==== MATERIAL FOR THIS TASK

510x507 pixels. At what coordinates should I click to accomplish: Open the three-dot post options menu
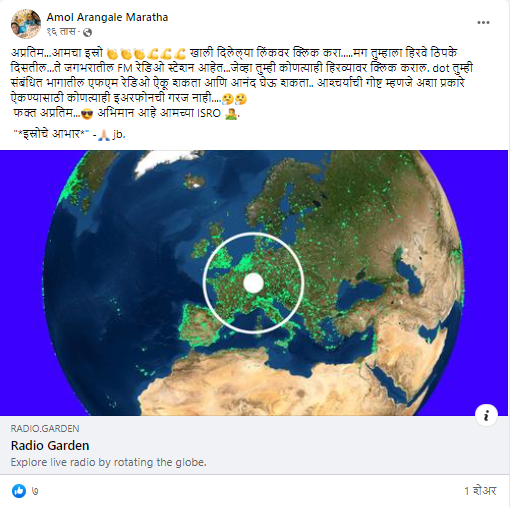click(x=483, y=23)
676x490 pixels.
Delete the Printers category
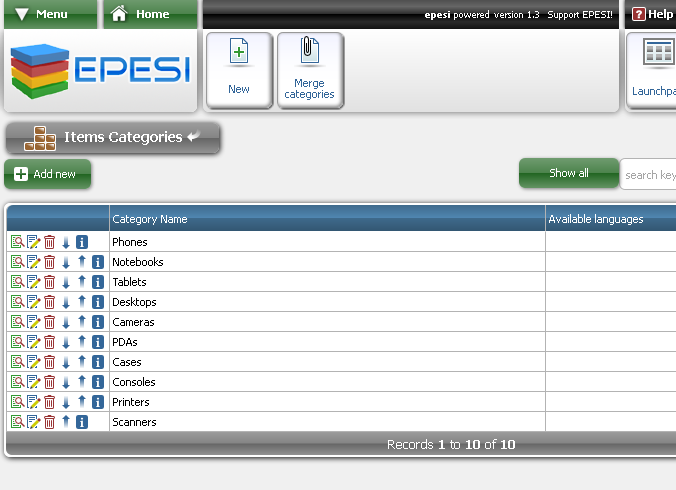49,402
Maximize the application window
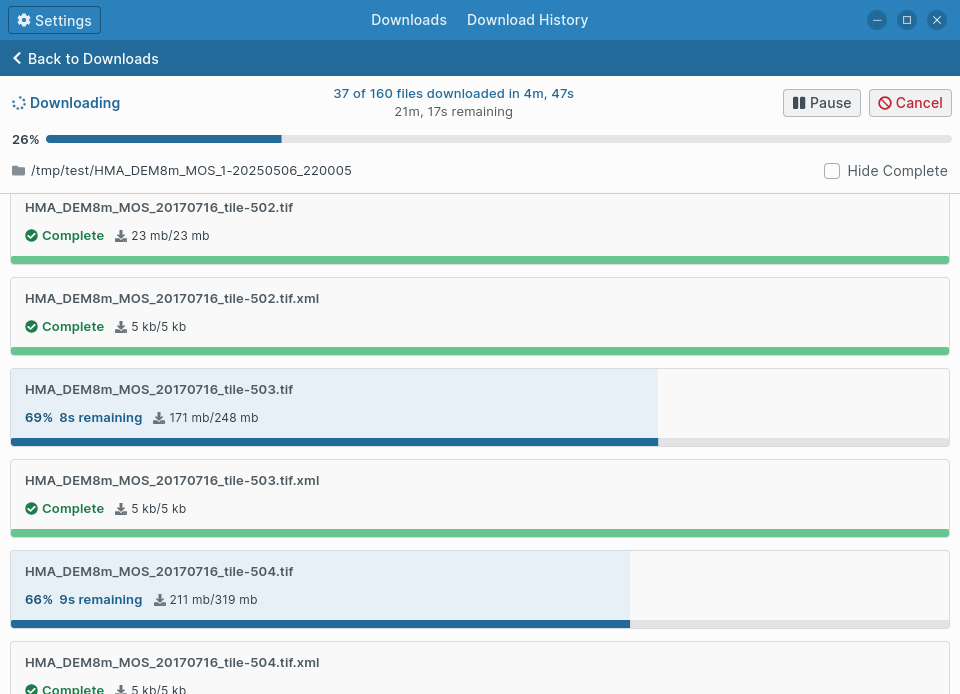 tap(906, 20)
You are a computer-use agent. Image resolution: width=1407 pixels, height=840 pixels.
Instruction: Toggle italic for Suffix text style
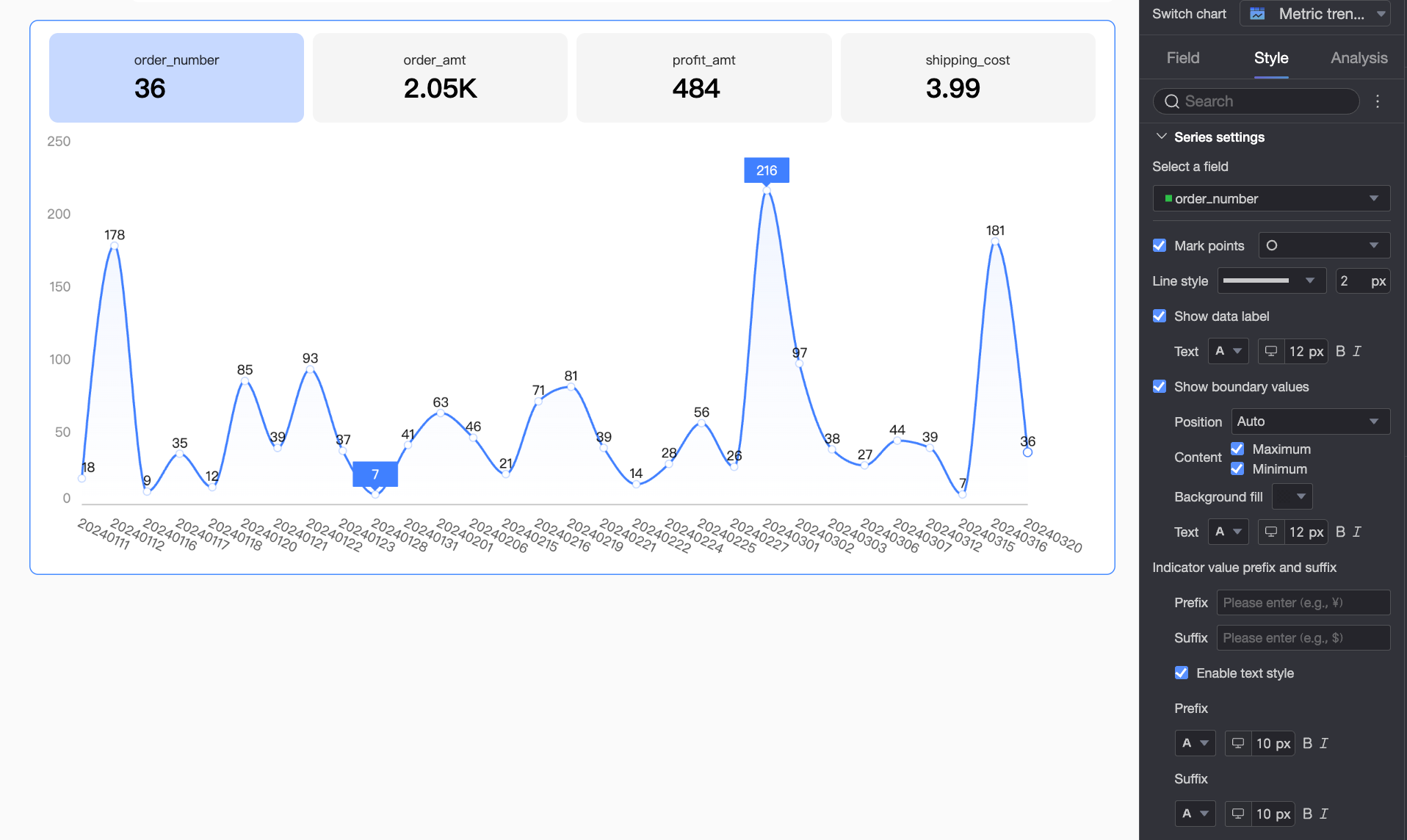click(x=1324, y=814)
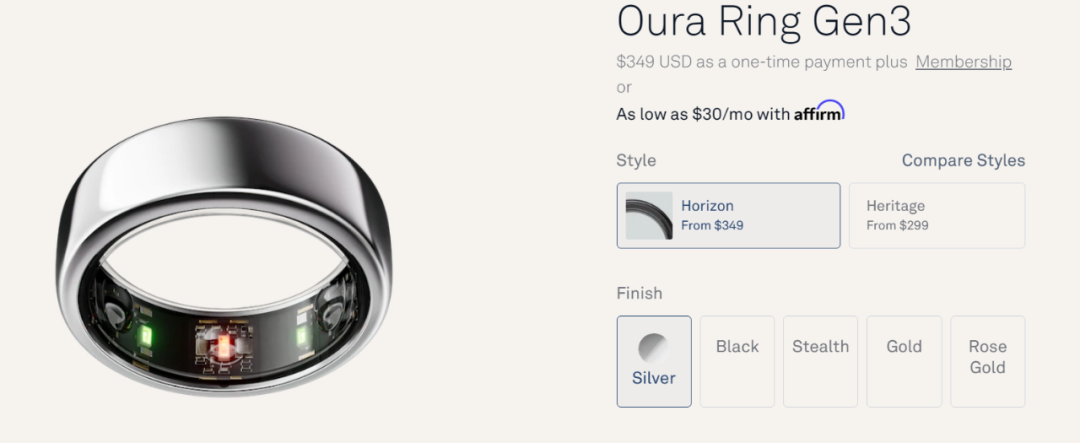1080x443 pixels.
Task: Click the silver color circle swatch
Action: point(653,347)
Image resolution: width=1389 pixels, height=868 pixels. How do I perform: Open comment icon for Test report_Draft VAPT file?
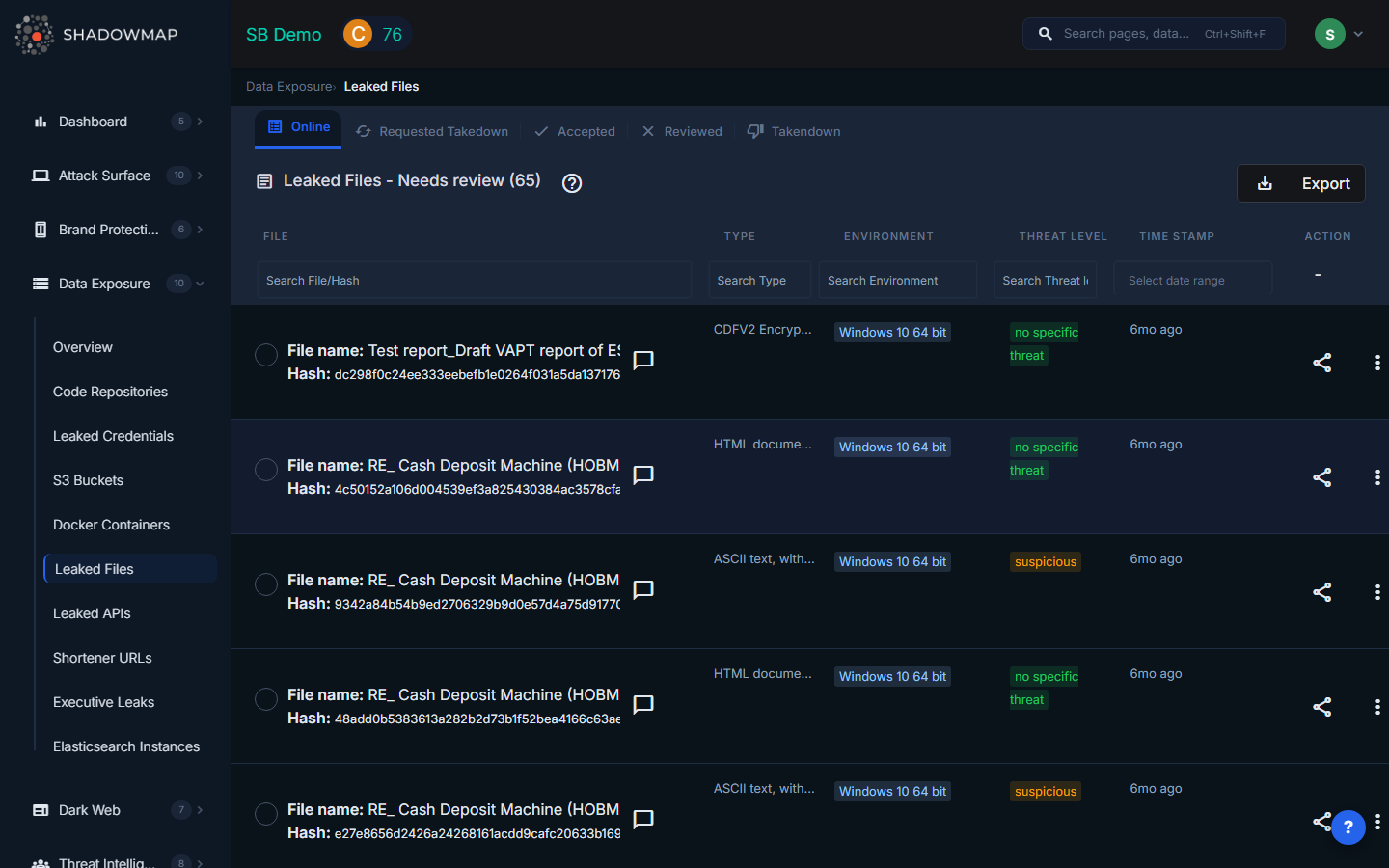click(643, 361)
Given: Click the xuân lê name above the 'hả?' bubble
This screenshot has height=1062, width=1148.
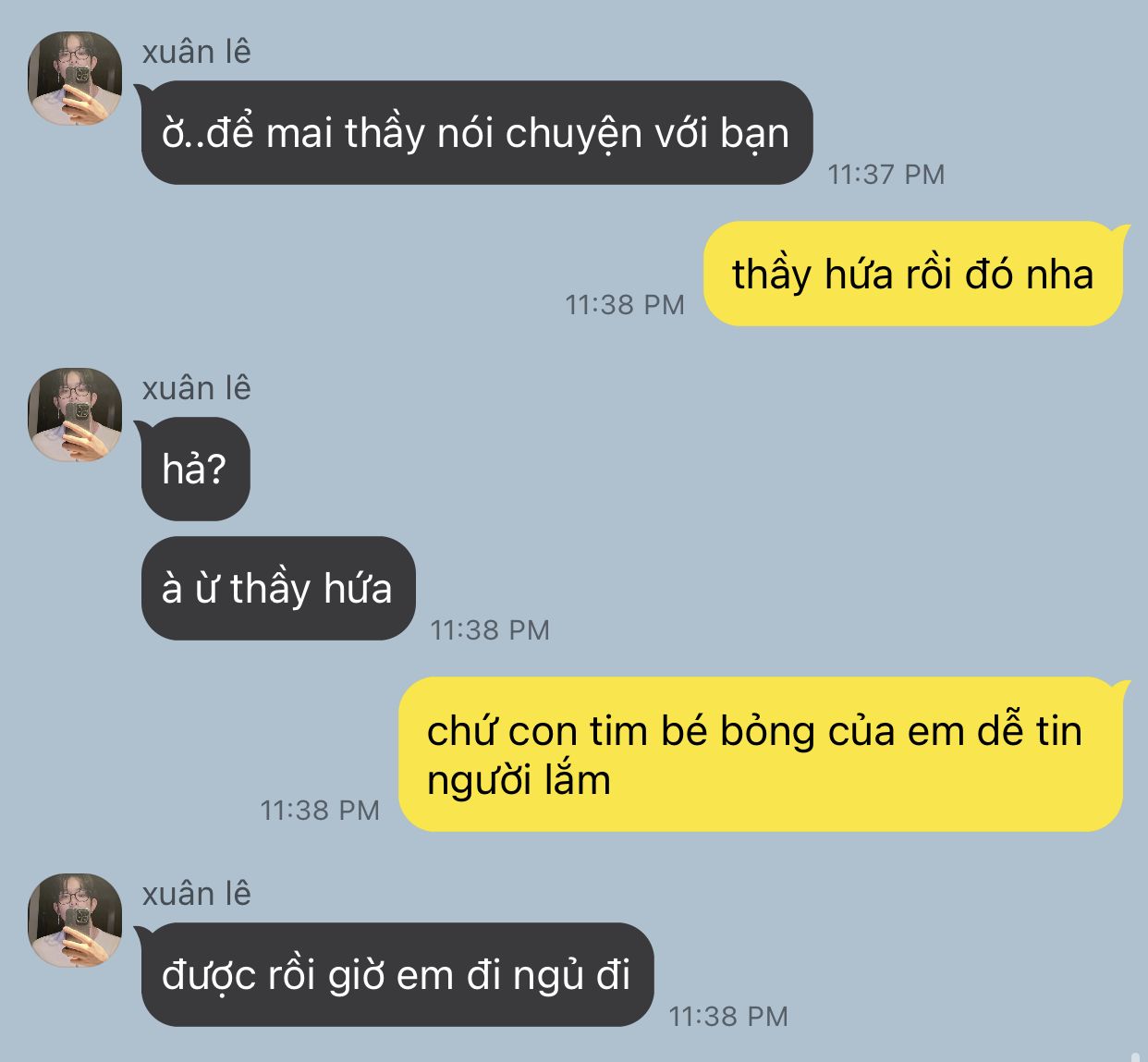Looking at the screenshot, I should pos(196,388).
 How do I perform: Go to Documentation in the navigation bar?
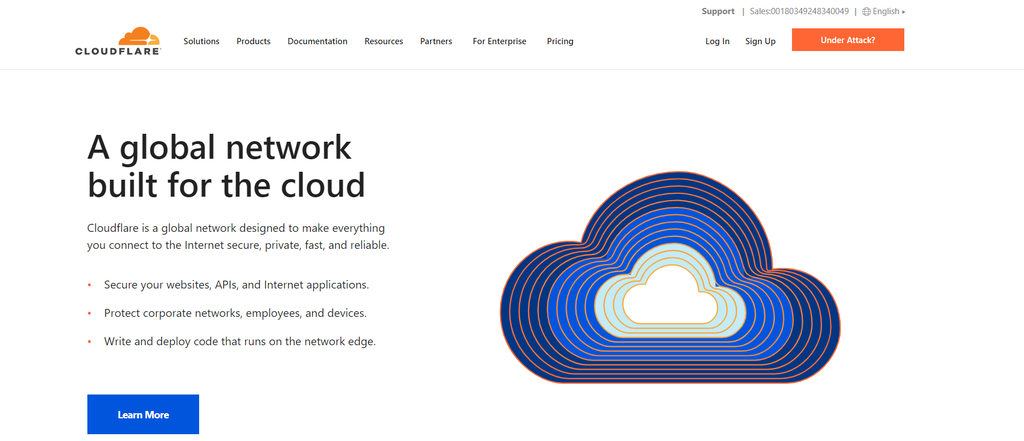317,42
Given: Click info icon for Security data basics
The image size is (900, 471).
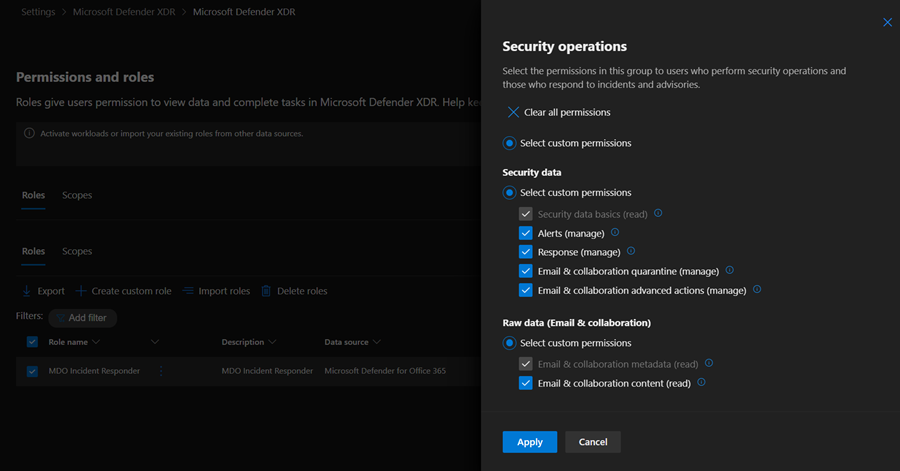Looking at the screenshot, I should click(x=658, y=214).
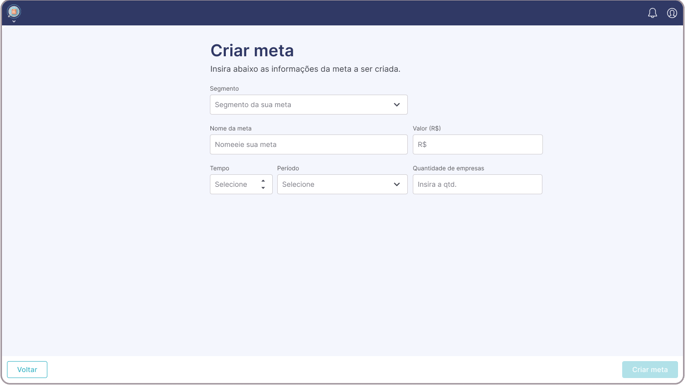Viewport: 685px width, 386px height.
Task: Open the user profile icon
Action: pyautogui.click(x=672, y=13)
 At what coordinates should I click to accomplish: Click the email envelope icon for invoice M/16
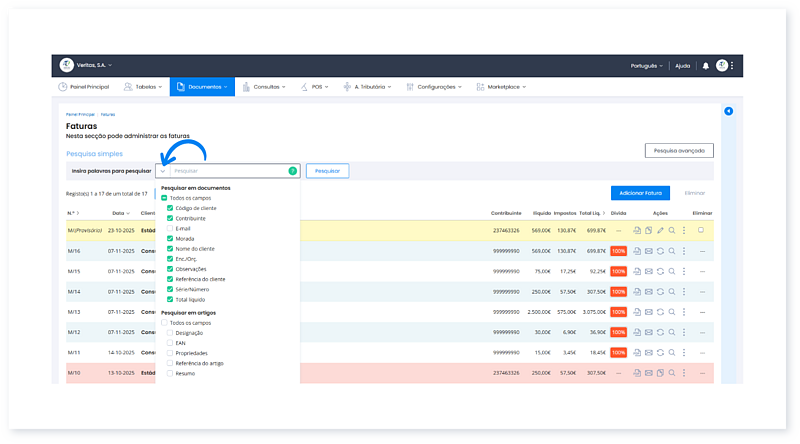tap(648, 250)
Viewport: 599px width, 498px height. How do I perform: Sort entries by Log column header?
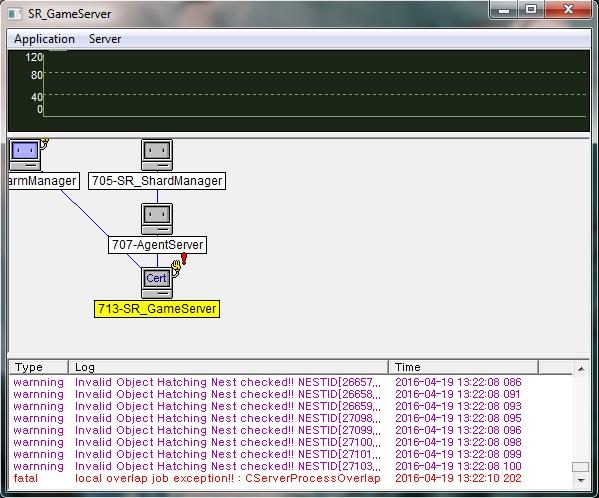[x=228, y=367]
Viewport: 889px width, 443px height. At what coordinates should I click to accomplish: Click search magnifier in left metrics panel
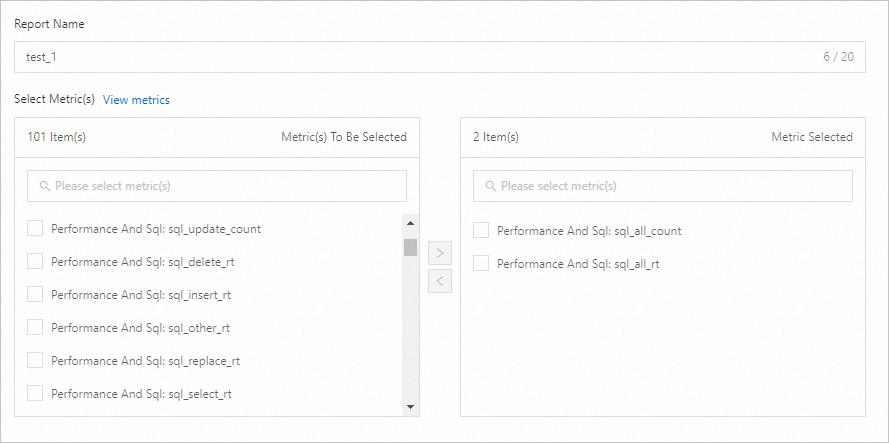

========

The entries are to be written out again exactly, though without any images.

SOLUTION TO THIS EXERCISE:
510x507 pixels. At what coordinates should I click to accomplish: Open the three-dot post options menu
click(x=483, y=23)
676x490 pixels.
Delete the Printers category
49,402
Maximize the application window
 tap(906, 20)
You are a computer-use agent. Image resolution: width=1407 pixels, height=840 pixels.
Instruction: Toggle italic for Suffix text style
click(x=1324, y=814)
1080x443 pixels.
Task: Click the silver color circle swatch
Action: point(653,347)
Image resolution: width=1389 pixels, height=868 pixels. How do I perform: Open comment icon for Test report_Draft VAPT file?
click(643, 361)
Given: Click the xuân lê name above the 'hả?' bubble
This screenshot has height=1062, width=1148.
Looking at the screenshot, I should pos(196,388).
 How do I perform: Go to Documentation in the navigation bar?
317,42
Given: Click info icon for Security data basics
The image size is (900, 471).
Looking at the screenshot, I should click(x=658, y=214).
Viewport: 685px width, 386px height.
Task: Open the user profile icon
Action: pyautogui.click(x=672, y=13)
 At what coordinates should I click to accomplish: Click the email envelope icon for invoice M/16
tap(648, 250)
Viewport: 599px width, 498px height. How do I perform: Sort entries by Log column header?
[x=228, y=367]
Viewport: 889px width, 443px height. At what coordinates should I click to accomplish: Click search magnifier in left metrics panel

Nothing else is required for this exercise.